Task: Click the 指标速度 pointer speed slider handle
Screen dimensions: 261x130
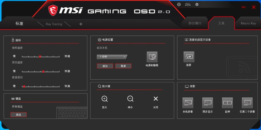Action: click(40, 56)
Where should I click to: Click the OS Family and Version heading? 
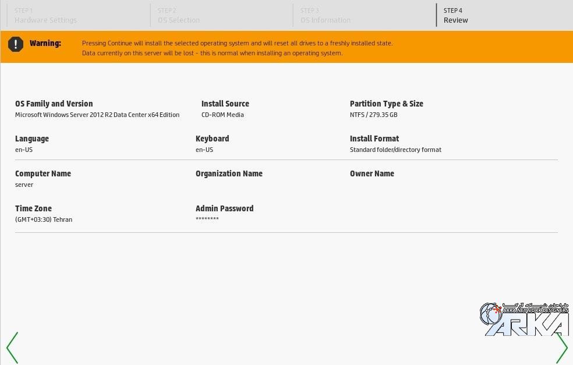54,104
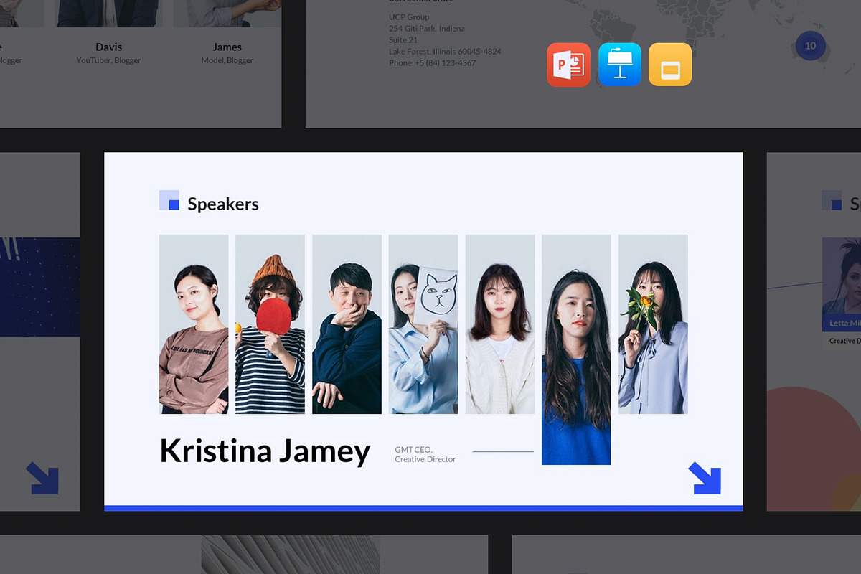The width and height of the screenshot is (861, 574).
Task: Select the tall photo of blue sweater speaker
Action: point(576,349)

◇ ◇ ◇ ◇

**EXERCISE OBJECTIVE**
The answer must be an exact copy of the lines from the one containing "Where should I" through the last line of the records, and nothing else. Pictures do not belong in it.

**SOLVED PROBLEM**
Where should I click to: Click the OS Family and Version heading? 
54,104
The width and height of the screenshot is (861, 574).
Task: Select the tall photo of blue sweater speaker
Action: point(576,349)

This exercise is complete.